= Task =
From the line containing "Viewport: 1439px width, 840px height." down to the final line of the entries below, return each line exactly and drop the pictures.

Saved entries
---------------

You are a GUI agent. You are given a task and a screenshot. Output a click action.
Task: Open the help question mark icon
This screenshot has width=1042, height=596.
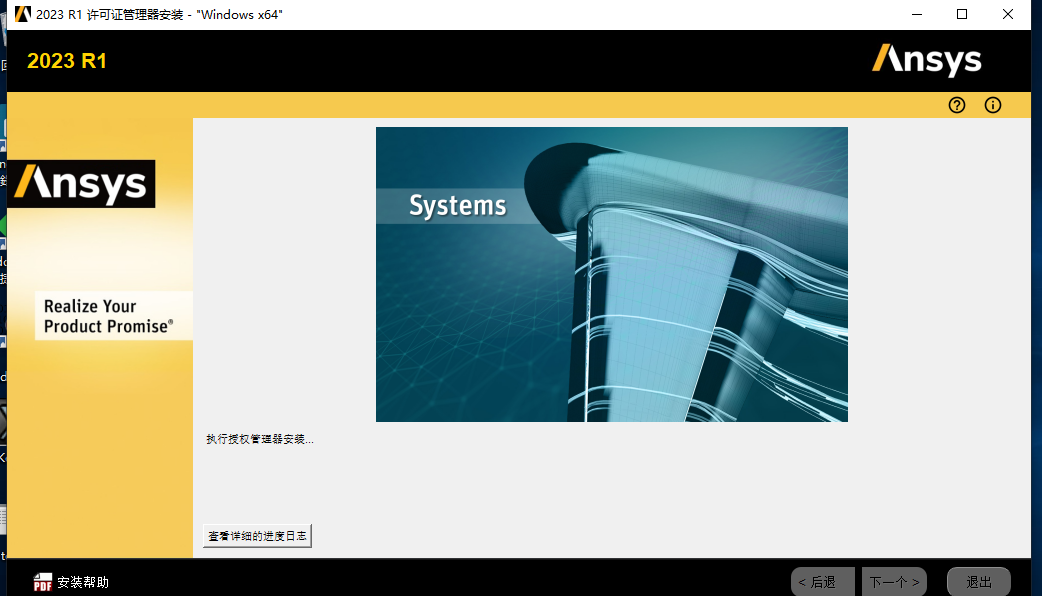pos(956,105)
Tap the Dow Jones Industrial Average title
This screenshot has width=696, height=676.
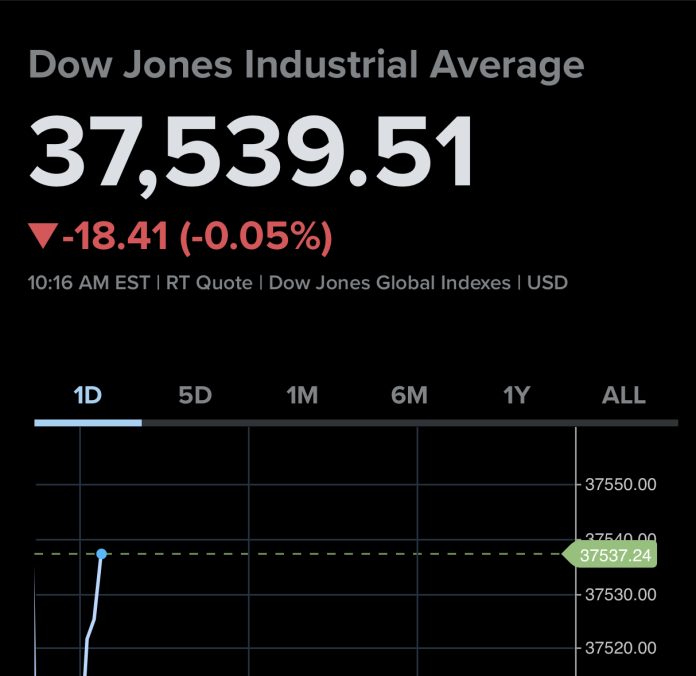coord(306,66)
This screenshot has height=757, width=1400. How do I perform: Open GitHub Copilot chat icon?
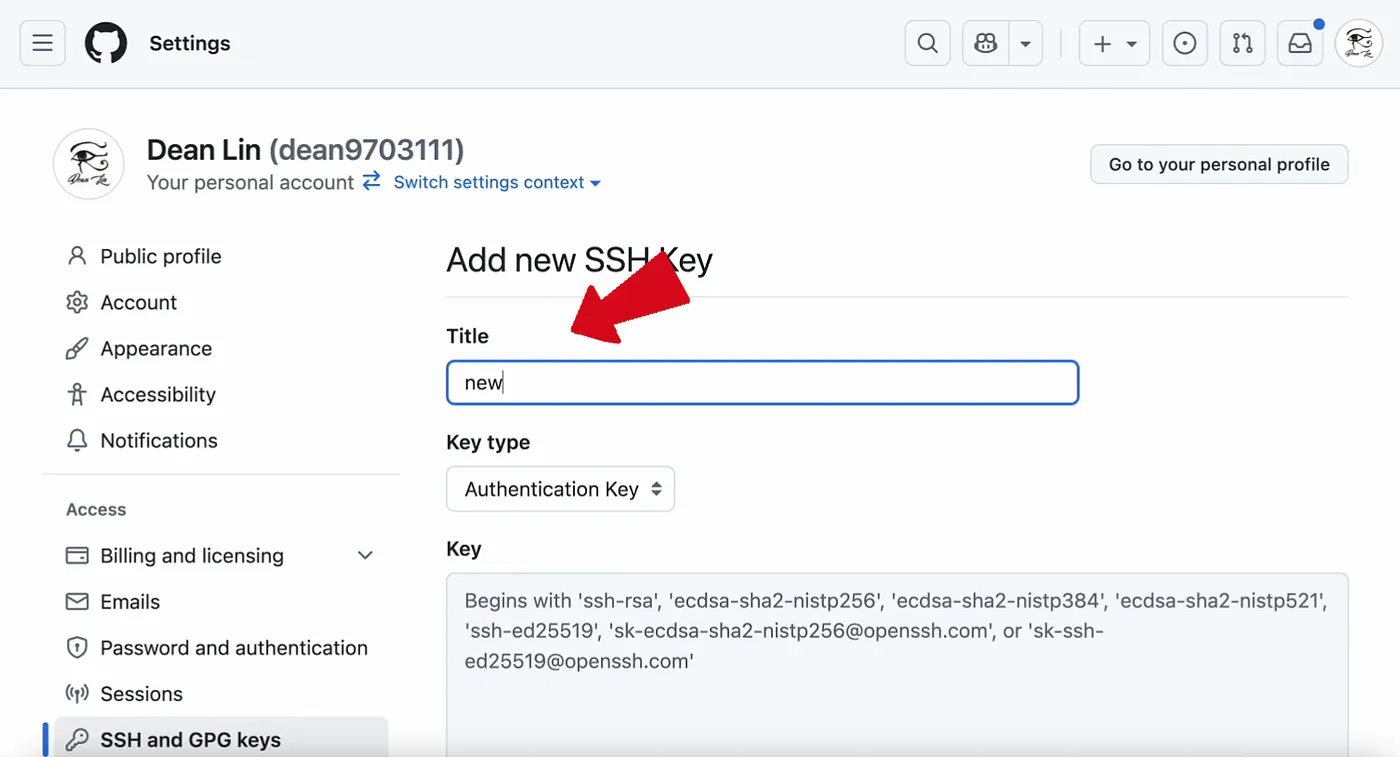[x=986, y=44]
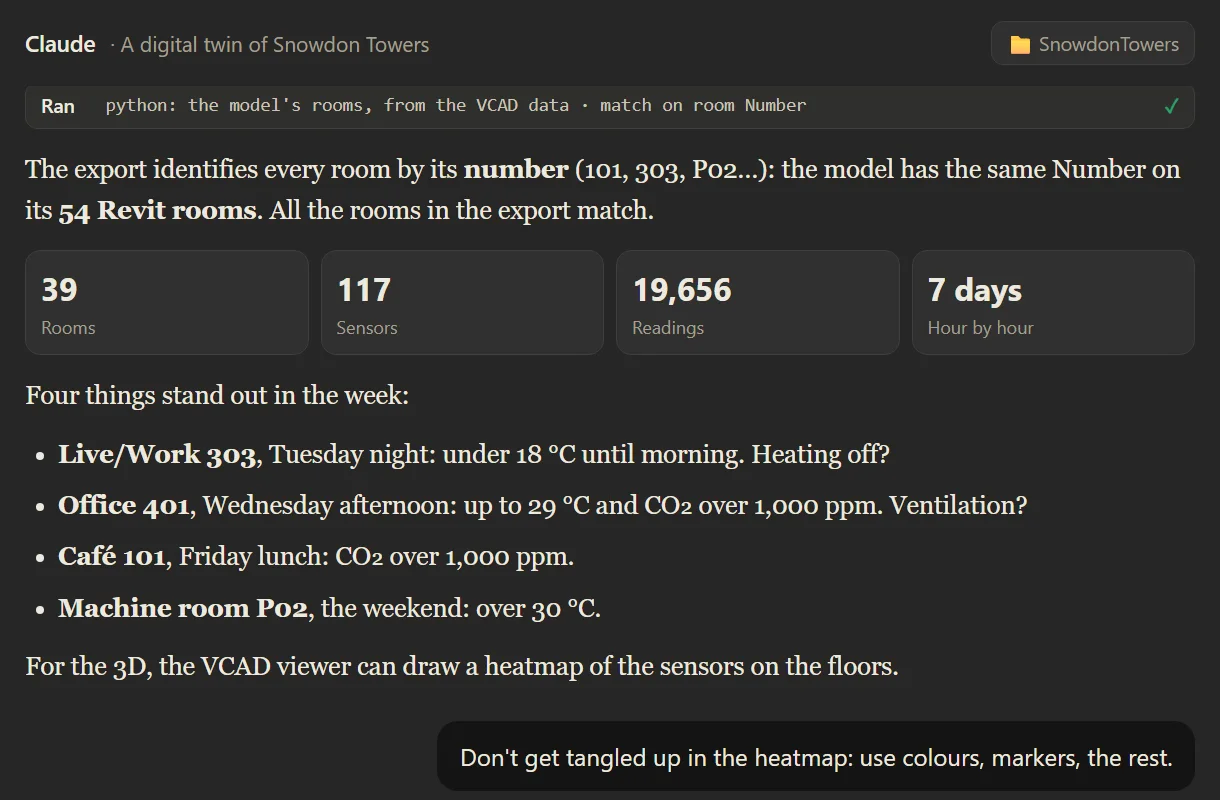Image resolution: width=1220 pixels, height=800 pixels.
Task: Select the 7 days Hour by hour card
Action: (x=1053, y=303)
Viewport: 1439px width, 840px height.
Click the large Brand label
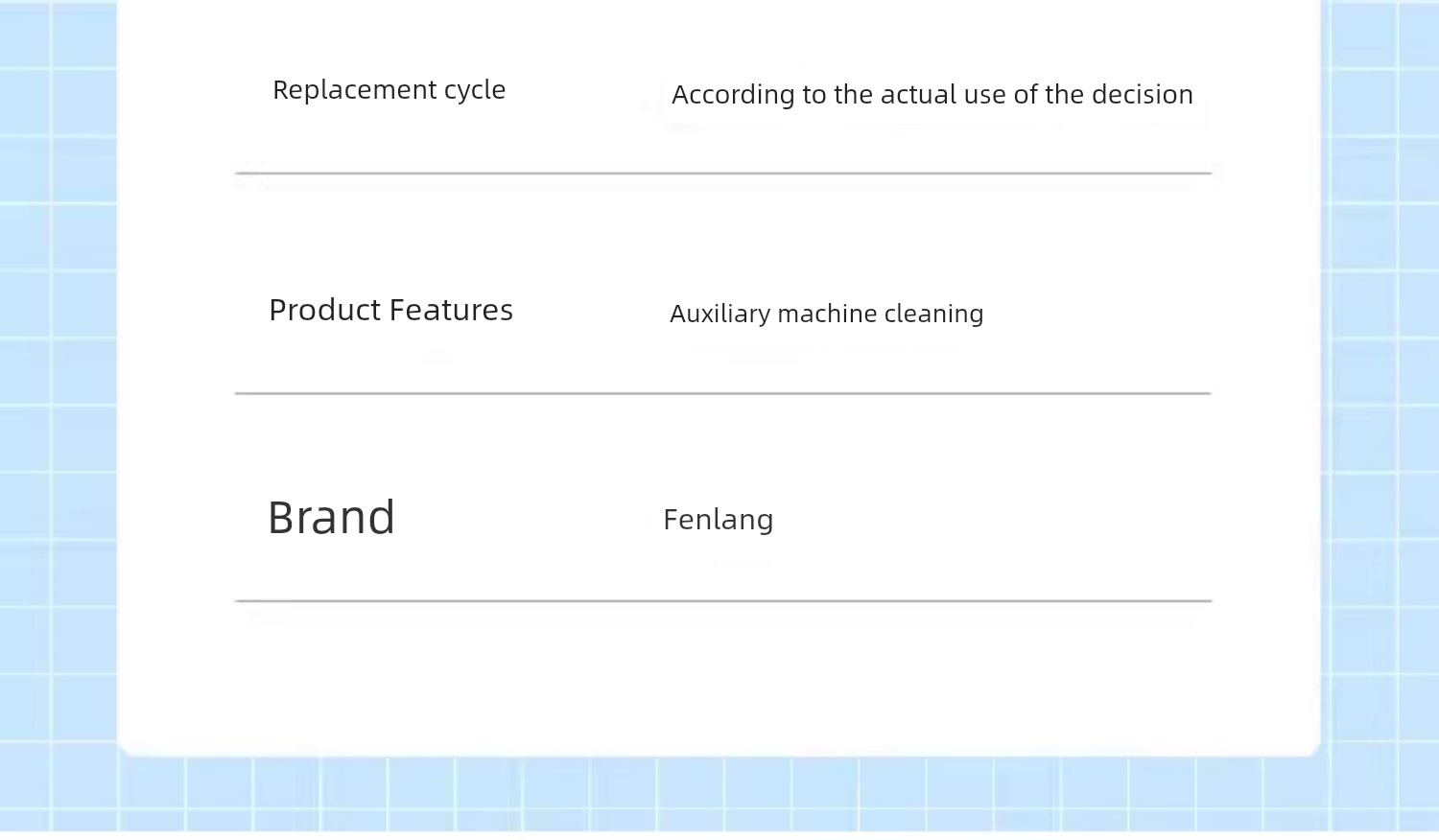[x=331, y=518]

---------------

= Response for this exercise =
Viewport: 1439px width, 840px height.
Click the large Brand label
[x=331, y=518]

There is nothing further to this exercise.